**** TEXTO

Compartimos con usted el deseo y el compromiso de comunión en la Iglesia. De usted, Santo Padre, aprendemos a resistir la tentación de cualquier estrechez de mente y de corazón, que lleva a encerrarse en la dimensión estrecha del propio yo en lugar de expandirse «a la medida de la plenitud de Cristo» (Ef 4,13).
La Iglesia, por su propia naturaleza, siempre está saliendo, y necesita no sólo afirmarse, sino también ser vista como realmente es: una madre con un corazón inmenso y tierno. Hoy, a pesar de nuestra fragilidad, nos alegramos y le damos gracias porque, respondiendo a su llamada, deseamos con Ella estar cada vez más al servicio del Evangelio.
A orillas del Mar de Galilea, Pedro profesó su profundo y contrito amor por el Señor. Fue un momento importante e íntimo. Sin embargo, Jesús le dijo a Pedro que, a partir de ese momento, la cruz nunca estaría lejos del que había elegido como roca sobre la que construir la Iglesia. Esto -nos dice el Evangelio- era para indicar cómo Pedro glorificaría a Dios (cf. Jn 21,19).

********

[CONSIGNAS]:
[1] Responde estas preguntas sobre el texto acerca de la Iglesia:
(a) ¿Qué hace siempre la Iglesia por su propia naturaleza?
(b) ¿A orillas de qué mar profesó Pedro su amor por el Señor?
(c) ¿Qué le dijo Jesús a Pedro que nunca estaría lejos de él a partir de ese momento?
[2] Transcribe del texto acerca de la Iglesia el fragmento que empieza en "La Iglesia, por" y termina en "servicio del Evangelio.".
[3] Continúa el texto acerca de la Iglesia desde el punto en que se detiene.

**** EXTRACTO DE DATOS

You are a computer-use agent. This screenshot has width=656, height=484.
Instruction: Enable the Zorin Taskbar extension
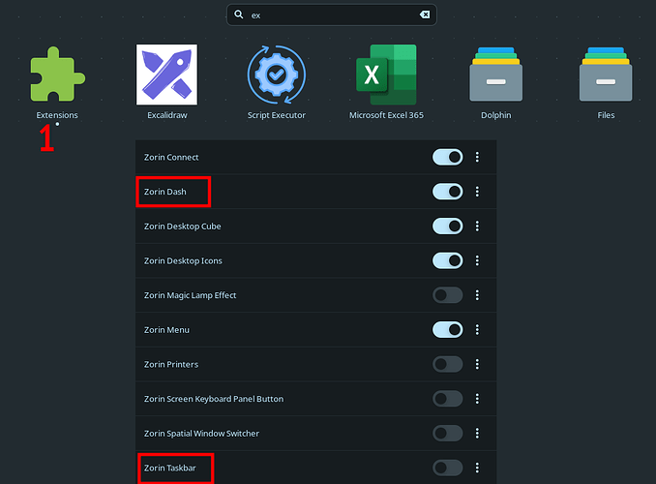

********

[RESPUESTAS DEL EJERCICIO]:
[1]
(a) Siempre está saliendo.
(b) A orillas del Mar de Galilea.
(c) La cruz.

[2]
La Iglesia, por su propia naturaleza, siempre está saliendo, y necesita no sólo afirmarse, sino también ser vista como realmente es: una madre con un corazón inmenso y tierno. Hoy, a pesar de nuestra fragilidad, nos alegramos y le damos gracias porque, respondiendo a su llamada, deseamos con Ella estar cada vez más al servicio del Evangelio.

[3]
Nuestra misión hoy es ayudarle a llevar esta cruz y no aumentar su peso. Con gran alegría deseamos caminar a tu lado sabiendo que se le han confiado las llaves del Reino. Con gratitud y temor, por tanto, Santo Padre, le ofrecemos nuestro profundo respeto y nuestra obediencia que será, si el Señor quiere, usque ad sanguinis effusionem.
Tras el abrazo del Papa al cardenal Roche, la lectura del evangelio de Lucas: “Yo he venido a traer fuego sobre la tierra, ¡y cómo desearía que ya estuviera ardiendo!” (12,49) y, a continuación la homilía del Papa.
Homilía del Papa
Estas palabras de Jesús, que se encuentran justo en el centro del Evangelio de Lucas, son como una flecha que nos alcanza: «Yo he venido a traer fuego sobre la tierra, ¡y cómo desearía que ya estuviera ardiendo!» (12,49).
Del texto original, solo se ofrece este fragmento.